**Task description**
Find each line in the items below that contains the string "Home" and copy those lines out in full.

**Working data**
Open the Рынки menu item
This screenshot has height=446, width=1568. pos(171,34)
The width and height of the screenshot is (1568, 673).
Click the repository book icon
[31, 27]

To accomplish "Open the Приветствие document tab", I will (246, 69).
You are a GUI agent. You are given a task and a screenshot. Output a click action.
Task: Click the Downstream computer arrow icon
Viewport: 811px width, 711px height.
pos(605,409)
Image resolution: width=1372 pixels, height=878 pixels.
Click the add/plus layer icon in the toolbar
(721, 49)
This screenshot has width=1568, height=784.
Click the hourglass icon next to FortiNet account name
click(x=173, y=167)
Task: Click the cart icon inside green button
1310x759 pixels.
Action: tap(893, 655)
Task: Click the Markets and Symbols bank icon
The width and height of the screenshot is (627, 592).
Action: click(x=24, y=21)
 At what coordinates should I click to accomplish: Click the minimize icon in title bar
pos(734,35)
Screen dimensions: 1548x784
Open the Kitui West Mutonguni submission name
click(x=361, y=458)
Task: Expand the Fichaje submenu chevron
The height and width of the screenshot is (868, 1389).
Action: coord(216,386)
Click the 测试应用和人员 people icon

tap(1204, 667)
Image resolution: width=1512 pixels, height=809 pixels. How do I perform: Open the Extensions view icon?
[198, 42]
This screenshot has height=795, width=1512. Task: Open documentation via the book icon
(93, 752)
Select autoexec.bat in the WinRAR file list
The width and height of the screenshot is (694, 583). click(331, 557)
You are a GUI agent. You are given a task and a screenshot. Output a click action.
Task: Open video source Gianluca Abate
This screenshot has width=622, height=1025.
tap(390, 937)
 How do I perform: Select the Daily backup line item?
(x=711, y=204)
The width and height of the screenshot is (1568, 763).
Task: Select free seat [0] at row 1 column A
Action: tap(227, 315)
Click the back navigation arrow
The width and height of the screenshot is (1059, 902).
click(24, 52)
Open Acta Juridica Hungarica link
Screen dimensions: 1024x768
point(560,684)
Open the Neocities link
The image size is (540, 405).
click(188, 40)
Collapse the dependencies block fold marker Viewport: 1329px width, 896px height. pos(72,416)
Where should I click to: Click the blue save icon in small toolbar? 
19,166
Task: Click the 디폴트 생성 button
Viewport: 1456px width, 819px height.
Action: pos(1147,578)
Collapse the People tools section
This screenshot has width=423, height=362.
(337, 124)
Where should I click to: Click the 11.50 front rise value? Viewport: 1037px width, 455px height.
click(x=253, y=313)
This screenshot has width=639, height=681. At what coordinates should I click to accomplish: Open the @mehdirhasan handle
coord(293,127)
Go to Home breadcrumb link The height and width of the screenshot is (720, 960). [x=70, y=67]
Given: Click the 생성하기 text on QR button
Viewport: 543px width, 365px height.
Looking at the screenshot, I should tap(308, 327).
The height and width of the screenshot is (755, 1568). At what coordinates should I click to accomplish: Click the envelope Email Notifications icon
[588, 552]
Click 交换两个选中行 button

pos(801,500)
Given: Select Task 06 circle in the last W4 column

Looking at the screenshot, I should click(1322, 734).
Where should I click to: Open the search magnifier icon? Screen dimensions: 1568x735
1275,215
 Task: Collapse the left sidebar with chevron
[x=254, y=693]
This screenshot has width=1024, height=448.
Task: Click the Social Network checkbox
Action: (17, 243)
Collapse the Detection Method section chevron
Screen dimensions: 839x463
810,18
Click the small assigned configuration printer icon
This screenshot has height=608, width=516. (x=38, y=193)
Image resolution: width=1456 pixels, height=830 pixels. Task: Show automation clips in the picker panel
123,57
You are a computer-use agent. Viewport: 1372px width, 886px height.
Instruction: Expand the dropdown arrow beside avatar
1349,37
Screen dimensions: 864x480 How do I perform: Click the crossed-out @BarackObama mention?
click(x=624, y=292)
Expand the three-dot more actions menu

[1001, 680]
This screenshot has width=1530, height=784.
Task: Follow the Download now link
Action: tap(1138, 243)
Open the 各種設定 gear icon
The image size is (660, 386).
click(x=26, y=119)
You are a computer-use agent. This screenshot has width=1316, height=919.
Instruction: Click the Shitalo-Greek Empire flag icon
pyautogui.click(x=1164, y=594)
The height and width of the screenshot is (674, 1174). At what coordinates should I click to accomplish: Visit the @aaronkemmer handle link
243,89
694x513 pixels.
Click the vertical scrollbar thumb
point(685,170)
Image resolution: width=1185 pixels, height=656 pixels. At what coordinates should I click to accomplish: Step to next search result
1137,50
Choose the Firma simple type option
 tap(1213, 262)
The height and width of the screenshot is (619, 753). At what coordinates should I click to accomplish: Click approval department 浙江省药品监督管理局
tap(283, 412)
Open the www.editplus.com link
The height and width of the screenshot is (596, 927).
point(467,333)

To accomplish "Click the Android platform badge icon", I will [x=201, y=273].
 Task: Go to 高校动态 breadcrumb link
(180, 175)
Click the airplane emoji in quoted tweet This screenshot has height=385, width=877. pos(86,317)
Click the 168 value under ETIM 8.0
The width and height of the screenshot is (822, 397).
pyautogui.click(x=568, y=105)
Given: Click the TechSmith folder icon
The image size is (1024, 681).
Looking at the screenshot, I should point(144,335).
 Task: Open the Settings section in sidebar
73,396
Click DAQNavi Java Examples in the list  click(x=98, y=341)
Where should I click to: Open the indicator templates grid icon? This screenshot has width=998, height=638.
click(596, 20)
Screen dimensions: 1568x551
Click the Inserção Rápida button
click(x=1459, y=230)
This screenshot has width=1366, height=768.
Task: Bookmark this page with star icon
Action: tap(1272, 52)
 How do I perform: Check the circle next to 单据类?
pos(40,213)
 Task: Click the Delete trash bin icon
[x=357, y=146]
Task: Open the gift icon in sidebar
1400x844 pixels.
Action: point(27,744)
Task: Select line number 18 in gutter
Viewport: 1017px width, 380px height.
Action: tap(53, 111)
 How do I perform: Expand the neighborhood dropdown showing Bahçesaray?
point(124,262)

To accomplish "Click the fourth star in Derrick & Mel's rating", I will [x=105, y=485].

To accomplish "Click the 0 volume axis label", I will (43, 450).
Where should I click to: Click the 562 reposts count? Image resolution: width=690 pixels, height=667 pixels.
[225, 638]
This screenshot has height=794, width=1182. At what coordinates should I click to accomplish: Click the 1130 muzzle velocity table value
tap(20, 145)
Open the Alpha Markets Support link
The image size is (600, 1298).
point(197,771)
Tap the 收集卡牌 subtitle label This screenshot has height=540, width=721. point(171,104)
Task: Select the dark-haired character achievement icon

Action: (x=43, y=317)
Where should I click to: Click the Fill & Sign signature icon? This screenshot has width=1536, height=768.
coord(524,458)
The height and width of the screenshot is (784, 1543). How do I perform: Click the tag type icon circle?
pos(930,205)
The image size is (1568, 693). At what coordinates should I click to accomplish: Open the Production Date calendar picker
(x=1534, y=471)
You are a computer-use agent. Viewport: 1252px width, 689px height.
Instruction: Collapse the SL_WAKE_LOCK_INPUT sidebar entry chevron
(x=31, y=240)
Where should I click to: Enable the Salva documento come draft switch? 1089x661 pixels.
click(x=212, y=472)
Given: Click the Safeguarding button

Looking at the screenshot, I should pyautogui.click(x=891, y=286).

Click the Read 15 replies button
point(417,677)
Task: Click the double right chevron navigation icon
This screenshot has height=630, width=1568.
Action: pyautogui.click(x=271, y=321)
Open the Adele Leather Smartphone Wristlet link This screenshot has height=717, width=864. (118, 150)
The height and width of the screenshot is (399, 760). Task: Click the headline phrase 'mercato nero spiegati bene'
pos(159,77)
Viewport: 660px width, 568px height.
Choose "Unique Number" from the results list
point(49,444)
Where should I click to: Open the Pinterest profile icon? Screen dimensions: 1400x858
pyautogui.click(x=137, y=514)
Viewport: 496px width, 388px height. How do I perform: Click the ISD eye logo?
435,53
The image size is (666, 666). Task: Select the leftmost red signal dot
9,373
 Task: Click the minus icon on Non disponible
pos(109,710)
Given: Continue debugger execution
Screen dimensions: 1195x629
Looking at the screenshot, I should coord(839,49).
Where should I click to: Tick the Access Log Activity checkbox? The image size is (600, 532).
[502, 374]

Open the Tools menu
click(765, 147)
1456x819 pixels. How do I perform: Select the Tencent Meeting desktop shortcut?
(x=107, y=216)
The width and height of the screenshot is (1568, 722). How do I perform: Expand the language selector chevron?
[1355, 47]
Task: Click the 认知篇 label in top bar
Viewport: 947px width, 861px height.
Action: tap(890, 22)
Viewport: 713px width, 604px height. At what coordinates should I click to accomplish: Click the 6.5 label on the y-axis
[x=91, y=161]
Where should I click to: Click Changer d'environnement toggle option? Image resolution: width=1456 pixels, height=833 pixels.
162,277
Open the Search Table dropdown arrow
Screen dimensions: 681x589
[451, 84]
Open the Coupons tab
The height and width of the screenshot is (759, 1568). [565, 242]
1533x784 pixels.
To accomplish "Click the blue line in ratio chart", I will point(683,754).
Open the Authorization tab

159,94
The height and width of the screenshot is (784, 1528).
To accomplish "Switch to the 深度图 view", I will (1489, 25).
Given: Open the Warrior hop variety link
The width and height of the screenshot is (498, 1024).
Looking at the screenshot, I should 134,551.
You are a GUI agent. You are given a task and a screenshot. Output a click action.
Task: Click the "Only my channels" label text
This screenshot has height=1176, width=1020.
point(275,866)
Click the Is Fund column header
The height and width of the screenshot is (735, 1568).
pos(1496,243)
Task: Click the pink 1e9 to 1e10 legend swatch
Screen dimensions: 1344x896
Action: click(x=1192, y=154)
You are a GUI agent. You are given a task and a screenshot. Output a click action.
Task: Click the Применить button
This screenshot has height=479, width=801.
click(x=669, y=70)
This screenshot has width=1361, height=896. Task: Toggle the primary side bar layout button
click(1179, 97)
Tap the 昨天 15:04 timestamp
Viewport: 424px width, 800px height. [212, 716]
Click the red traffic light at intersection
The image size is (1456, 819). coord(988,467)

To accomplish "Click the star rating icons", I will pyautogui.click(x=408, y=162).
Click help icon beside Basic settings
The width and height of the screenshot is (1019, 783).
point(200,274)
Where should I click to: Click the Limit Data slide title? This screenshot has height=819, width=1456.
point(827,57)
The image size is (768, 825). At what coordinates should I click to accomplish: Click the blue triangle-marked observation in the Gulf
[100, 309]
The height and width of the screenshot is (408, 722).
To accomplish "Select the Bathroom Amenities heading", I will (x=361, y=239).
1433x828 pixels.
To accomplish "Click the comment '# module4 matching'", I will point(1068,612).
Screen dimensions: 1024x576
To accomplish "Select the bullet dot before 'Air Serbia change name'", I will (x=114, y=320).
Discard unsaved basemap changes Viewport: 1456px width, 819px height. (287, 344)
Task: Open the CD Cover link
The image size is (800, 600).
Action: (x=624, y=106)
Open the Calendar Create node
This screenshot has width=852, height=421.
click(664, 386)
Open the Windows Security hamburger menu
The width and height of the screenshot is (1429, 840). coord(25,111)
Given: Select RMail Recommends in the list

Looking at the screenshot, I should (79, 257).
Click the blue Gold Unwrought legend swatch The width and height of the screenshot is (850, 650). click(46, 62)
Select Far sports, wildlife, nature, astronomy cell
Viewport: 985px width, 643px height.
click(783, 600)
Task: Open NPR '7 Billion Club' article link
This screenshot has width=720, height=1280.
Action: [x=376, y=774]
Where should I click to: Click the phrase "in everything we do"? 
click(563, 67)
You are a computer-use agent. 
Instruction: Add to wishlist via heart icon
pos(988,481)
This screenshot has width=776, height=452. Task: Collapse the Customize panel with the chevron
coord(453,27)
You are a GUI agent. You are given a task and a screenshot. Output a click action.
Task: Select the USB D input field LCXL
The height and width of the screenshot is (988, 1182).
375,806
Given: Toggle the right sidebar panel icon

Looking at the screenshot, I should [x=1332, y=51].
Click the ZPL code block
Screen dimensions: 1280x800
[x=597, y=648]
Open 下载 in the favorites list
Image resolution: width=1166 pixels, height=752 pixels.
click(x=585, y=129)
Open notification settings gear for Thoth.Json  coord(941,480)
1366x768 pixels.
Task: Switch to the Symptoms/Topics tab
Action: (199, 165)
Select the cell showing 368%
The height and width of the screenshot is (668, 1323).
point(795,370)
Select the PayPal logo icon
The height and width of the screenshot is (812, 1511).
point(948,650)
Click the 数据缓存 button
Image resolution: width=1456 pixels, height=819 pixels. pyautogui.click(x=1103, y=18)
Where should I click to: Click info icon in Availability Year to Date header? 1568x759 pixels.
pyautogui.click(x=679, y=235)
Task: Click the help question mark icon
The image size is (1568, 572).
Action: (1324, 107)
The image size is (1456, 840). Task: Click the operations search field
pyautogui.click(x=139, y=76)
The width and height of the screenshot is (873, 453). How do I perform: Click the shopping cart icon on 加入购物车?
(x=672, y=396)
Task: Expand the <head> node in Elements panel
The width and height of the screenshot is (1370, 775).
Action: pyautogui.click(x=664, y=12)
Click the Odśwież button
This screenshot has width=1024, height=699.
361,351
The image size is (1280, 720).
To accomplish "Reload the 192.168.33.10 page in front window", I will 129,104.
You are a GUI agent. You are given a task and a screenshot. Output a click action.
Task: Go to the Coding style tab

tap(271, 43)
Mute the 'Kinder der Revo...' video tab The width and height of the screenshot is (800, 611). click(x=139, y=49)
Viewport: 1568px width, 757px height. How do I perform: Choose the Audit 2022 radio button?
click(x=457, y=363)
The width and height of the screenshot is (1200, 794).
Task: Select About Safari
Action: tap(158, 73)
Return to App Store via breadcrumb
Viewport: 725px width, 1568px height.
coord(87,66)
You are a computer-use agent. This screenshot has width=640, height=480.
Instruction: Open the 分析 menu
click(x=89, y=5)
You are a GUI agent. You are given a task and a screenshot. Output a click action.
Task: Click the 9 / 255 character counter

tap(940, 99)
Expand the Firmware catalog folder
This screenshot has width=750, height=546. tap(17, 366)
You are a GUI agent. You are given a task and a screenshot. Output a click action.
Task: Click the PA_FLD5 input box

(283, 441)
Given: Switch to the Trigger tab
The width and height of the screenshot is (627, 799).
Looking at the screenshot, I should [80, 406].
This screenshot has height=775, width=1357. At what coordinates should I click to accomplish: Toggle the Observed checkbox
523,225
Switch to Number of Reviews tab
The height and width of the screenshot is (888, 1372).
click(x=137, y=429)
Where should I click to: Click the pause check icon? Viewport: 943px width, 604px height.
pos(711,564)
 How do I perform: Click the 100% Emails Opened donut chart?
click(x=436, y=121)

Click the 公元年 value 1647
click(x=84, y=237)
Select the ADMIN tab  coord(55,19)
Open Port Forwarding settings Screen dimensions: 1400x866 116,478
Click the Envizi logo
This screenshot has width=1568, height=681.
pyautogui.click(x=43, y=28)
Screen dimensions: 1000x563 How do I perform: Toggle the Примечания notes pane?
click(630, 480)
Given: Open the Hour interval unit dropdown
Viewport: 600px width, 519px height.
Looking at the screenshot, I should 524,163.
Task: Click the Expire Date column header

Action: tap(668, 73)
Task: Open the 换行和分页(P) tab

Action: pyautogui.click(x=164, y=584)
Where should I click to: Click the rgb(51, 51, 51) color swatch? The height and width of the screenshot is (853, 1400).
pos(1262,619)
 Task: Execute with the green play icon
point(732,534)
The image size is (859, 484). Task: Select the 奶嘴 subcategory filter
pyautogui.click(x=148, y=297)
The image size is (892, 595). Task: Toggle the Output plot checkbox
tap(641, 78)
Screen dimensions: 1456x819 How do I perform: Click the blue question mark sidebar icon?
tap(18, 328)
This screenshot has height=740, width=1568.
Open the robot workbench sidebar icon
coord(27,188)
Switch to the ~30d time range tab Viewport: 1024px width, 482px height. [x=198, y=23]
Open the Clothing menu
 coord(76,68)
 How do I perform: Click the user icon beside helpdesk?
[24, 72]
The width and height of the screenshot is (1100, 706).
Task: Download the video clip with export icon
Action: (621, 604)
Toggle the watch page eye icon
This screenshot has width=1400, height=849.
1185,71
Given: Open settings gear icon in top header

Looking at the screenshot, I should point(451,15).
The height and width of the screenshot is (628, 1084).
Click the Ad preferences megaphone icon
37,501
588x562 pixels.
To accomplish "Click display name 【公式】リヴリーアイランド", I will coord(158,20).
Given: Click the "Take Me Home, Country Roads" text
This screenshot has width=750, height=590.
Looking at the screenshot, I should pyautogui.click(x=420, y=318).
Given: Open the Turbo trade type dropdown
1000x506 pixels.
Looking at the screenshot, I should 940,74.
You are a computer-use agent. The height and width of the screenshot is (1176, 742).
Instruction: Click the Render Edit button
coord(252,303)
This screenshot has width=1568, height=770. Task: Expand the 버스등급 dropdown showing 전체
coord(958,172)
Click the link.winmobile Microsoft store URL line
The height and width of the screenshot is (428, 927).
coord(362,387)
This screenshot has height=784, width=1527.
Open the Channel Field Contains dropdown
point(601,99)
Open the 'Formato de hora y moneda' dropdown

**Solved problem**
Go to Home breadcrumb link The height and width of the screenshot is (720, 960). [x=70, y=67]
Given: Click the "Take Me Home, Country Roads" text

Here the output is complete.